Work to do: Lay out the listing below as a numbered list, from its first line through the line containing "click(x=131, y=160)", with both of those lines included. Skip blank lines and leave the pictures out.

++++++++++

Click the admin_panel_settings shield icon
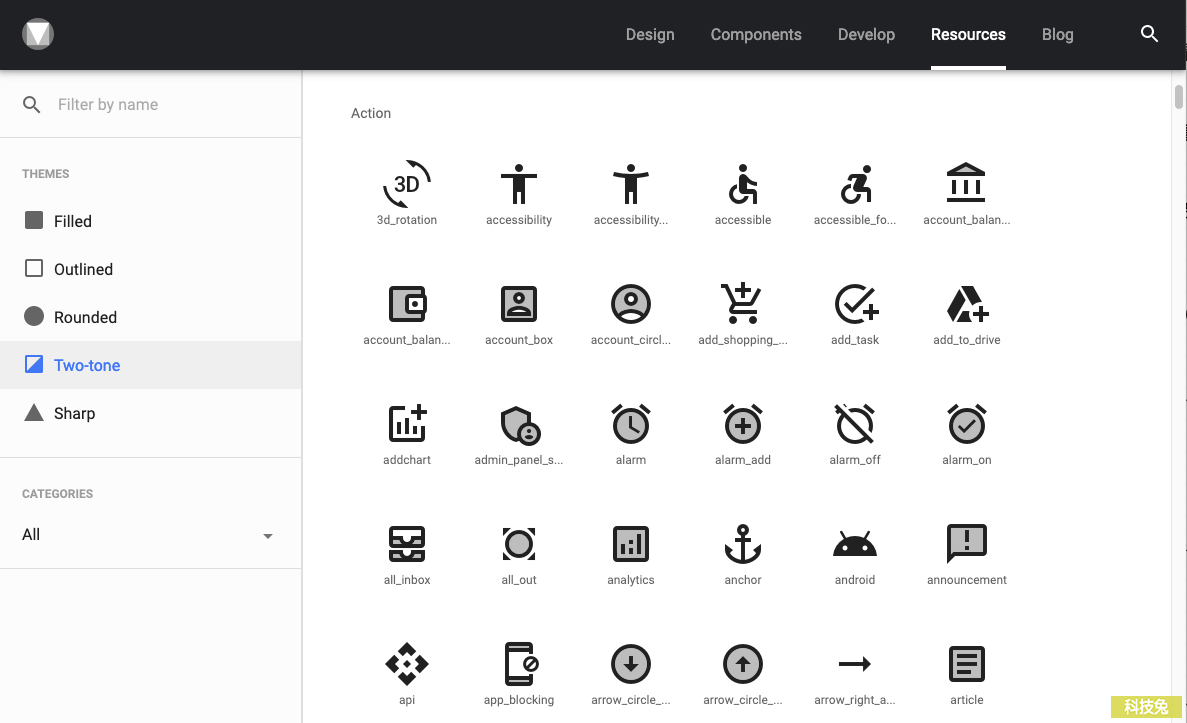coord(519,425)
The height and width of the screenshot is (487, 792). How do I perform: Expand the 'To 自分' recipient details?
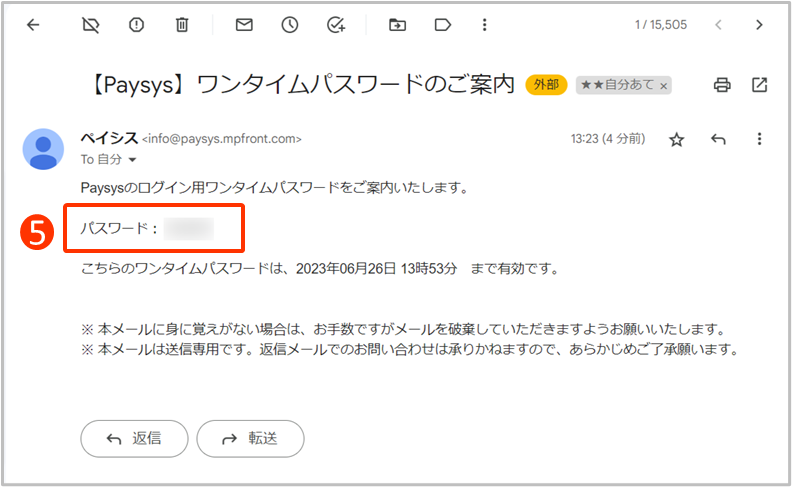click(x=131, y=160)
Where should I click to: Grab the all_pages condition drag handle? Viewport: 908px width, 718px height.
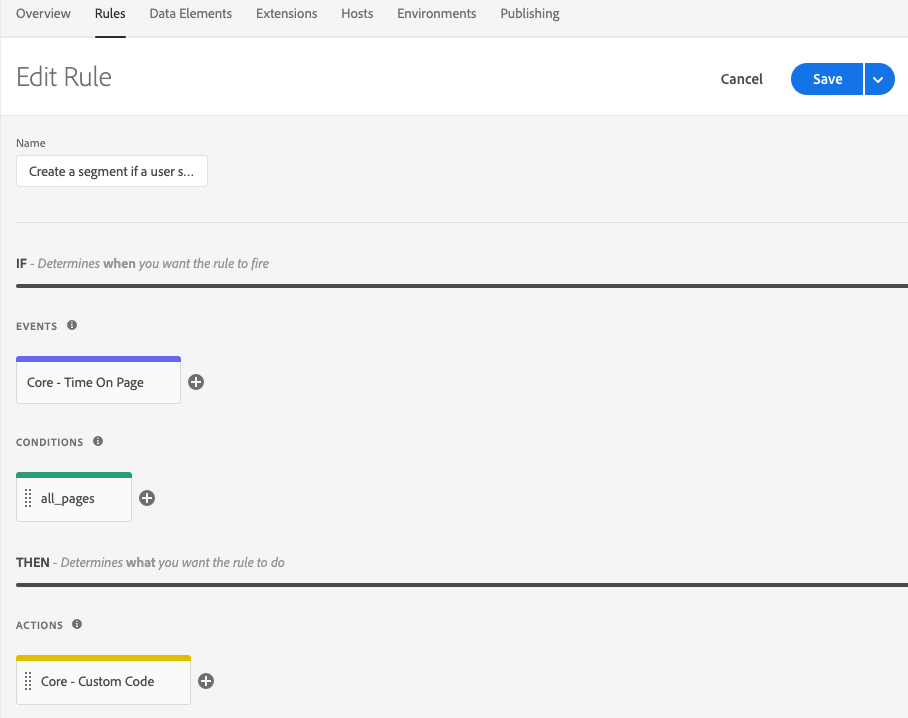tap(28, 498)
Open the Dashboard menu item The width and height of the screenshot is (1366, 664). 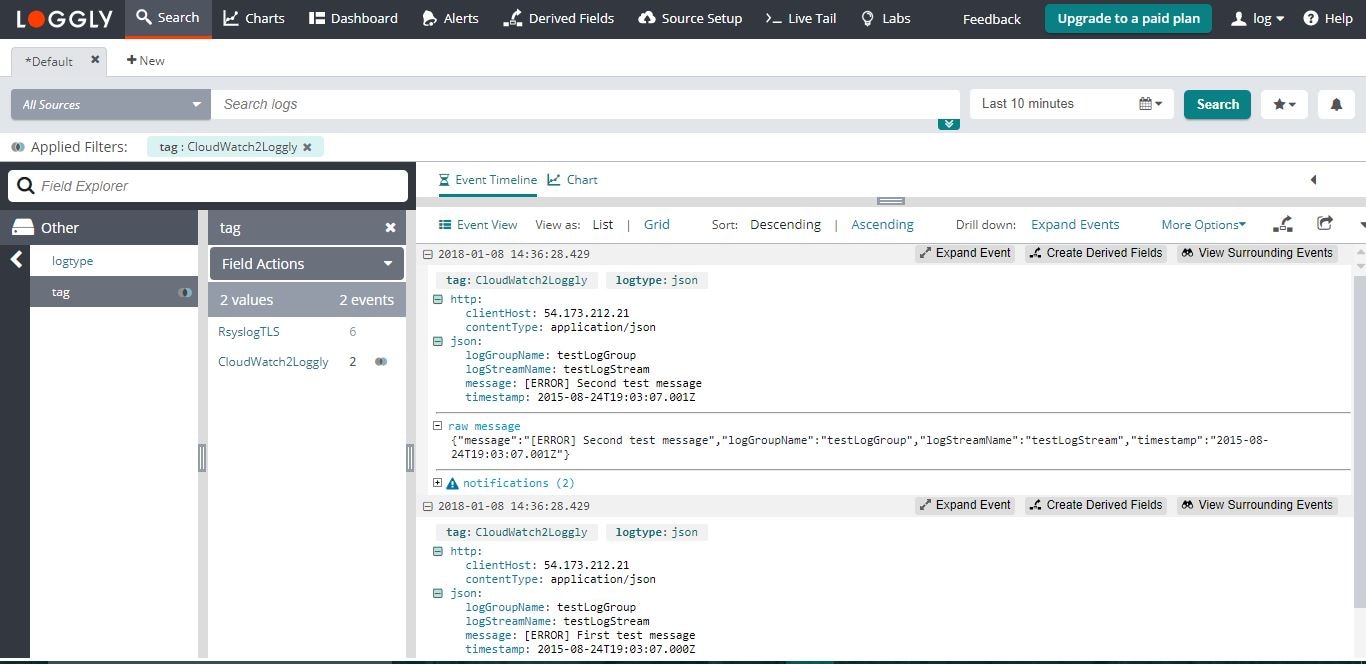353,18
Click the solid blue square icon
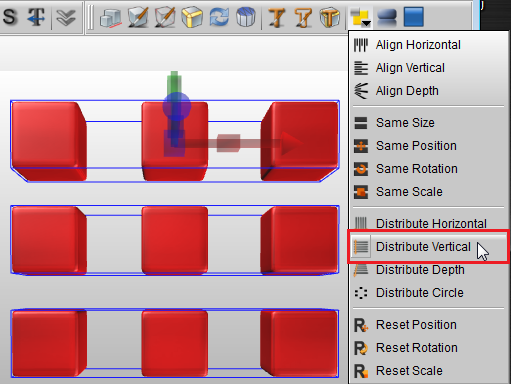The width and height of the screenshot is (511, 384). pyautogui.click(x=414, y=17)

++++++++++

Worked answer:
1. Click the admin_panel_settings shield icon
2. coord(519,425)
3. The height and width of the screenshot is (487, 792). How do I perform: Expand the 'To 自分' recipient details?
4. click(x=131, y=160)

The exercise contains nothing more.